L'homme en noir termine d'accrocher ses dernières notes, puis, très vite il se vêtit de sa redingote
Le papier griffonné et le cheveux en bataille il part déposer son requiem.
L'homme est las, fatigué de créer l'harmonie.
Il s'accorde un dernier verre et s'enfonce dans le noir
Un soupir de trop laisse apercevoir son désespoir.
Allant de ville en ville la mesure en ballade
Il espère en vain transmettre son aubade
Enfin on lui tend une salle
Pour parfaire l'unisson il provoque la répétition.
Le jour est là....
Il se saisit de lui l'accorde et le transporte, lui, le violon va encore s'accorder un essai.
Enfin là sous l'archet on lui donne le ton, le crin le caresse veillant à ne pas tirer trop fort.... les cordes pourraient céder.
Mais cette fois ci un enchantement harmonieux s'étale sur lui.
Nul crissement...tout semble au diapason
Le doux son de celle qui semblerait être à l'unisson, le transporte vers d'autres horizons.
Le talent n'attend que lui mais qui lui reconnaitra
Lui, l'instrument de cet homme n'a que faire de son talent
il n'attendait que celle qui harmonieusement se glisserait sur ses cordes
celle qui l'envelopperait de douceur et bannirait les sanglots de ses notes
Il venait de la rencontrer et ne voulait plus la quitter
Le concert terminé l'homme le replonge dans l'abime de son étui
Loin de sa belle Mélodie qui s'enfuit vers d'autres instruments
Éperdument amoureux il se refusait depuis à jouer d'autres symphonies
l'homme n'avait que faire de cet instrument désaccordé.
Elle, déjà happée par d'autres cordes s'éloignait déjà de celui qui, amoureusement n'avait laissé aucun soupirs déformés sa mélodie.
Le violon monotone n'oublierait jamais ce jour d'automne
il se refusait depuis de jouer les notes déposées et menées par l'archet.
Ses cordes inconsolables déversaient leur complainte.
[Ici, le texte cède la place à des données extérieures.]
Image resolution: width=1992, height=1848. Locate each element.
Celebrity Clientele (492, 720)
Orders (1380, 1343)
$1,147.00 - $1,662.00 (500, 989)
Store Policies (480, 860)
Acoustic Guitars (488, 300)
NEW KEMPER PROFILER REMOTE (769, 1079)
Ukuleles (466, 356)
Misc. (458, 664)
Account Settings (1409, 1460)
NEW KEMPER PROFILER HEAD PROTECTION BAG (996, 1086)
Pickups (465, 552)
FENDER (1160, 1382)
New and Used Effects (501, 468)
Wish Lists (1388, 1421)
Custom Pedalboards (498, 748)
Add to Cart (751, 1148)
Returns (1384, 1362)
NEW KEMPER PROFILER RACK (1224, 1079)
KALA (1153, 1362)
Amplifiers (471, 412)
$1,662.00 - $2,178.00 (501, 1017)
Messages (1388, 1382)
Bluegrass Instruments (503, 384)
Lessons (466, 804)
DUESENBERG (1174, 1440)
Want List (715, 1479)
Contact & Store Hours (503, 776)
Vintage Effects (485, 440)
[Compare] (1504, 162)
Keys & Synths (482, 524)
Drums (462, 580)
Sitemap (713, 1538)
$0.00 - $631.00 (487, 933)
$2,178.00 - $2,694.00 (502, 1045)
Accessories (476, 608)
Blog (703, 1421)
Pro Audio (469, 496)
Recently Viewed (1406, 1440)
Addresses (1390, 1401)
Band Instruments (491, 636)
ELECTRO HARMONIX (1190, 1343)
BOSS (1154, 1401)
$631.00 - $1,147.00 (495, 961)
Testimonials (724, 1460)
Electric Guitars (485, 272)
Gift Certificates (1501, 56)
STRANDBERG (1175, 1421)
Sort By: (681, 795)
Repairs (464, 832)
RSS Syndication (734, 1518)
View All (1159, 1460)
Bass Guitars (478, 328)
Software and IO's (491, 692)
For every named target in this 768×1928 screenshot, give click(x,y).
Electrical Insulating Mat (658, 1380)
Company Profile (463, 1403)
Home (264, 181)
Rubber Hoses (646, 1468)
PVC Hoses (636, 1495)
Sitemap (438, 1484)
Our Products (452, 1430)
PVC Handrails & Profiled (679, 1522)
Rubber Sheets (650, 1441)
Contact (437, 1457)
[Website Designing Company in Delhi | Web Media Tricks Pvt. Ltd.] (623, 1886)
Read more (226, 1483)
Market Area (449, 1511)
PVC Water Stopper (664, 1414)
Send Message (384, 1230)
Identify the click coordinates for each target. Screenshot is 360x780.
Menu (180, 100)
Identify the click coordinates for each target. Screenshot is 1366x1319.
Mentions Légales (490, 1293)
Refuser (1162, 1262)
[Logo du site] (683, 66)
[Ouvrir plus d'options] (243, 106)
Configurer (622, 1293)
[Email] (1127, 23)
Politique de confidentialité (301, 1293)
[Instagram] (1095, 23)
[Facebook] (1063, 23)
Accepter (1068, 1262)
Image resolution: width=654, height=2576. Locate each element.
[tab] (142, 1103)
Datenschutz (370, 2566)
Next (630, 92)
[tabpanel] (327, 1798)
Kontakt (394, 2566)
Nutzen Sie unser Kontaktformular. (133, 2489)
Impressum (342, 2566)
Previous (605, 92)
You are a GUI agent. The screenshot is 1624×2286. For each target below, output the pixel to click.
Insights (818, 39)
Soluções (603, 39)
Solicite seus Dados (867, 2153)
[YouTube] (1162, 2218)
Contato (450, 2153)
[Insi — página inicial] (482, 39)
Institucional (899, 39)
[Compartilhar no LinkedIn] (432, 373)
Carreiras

Au début de l'hiver, l'homme en noir l'a troqué contre un peu d'espoir abandonnant son instrument à un bien triste sort.
Son bois bien vite crépite dans la fraîcheur du soir , les cordent sous l'emprise des flammes ont lâché leur dernier soupir...
Elle, n'a rien su de cette fin ardente et continue de se déposer allégrement sur les cordes de ceux, qui gorgés d'espoir entonnent l'harmonie de ses notes.